As the Court of Appeals once stated, “[t]ransmutation occurs if the property is utilized in support of the marriage or in such a manner as to evidence an intent to make it marital property.  Canady v. Canady, 296 S.C. 521, 523-24, 374 S.E.2d 502, 503 (Ct. App. 1988). 

Transmutation is tricky because it is a factual issue that must be proved by evidence of the spouses’ intent. As the Court of Appeals reiterated in the recent case of Pruitt v. Pruitt on August 4, 2010, “[t]ransmutation is a matter of intent to be gleaned from the facts of each case, and the spouse claiming transmutation “must produce objective evidence showing that, during the marriage, the parties themselves regarded the property as the common property of the marriage.”  

In this case, the house was built (but not completed) by Husband prior to the marriage.  It was located on land that belonged to Husband’s Mother, who conveyed the land to Husband after the marriage.  Husband, however, reconveyed the land to Mother after he suspected Wife of cheating on him.  At some point, Mother conveyed the land back to Husband, who then conveyed it to Sister, who apparently loaned funds for the completions made to the house.

The fact that the Pruitt’s lived in the house together for the duration of their marriage would not, in and of itself, establish transmutation.  As the Court stated “the mere use of separate property to support the marriage, without some additional evidence of intent to treat it as property of the marriage, is not sufficient to establish transmutation.”

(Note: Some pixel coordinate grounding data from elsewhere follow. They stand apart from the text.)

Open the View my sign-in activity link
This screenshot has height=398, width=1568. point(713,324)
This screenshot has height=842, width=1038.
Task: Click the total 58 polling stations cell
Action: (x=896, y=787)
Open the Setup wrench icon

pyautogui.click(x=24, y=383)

There has to be something more.  In the Pruitt case, Wife helped with completions to the home, but apparently funds for such additional work came from Husband’s Sister (and not, crucially, from “marital” funds).  Furthermore, Wife failed to show how her work had enhanced the value of the house.The case was remanded to Family Court to determine these unanswered questions.

  Although the Court of Appeals agreed that no transmutation occurred, it did note that Section 20-3-630(A)(5) of the South Carolina Code (Supp. 2009) “allows a spouse a special equity in the increase in value of nonmarital property when the spouse contributes directly or indirectly to the increase.”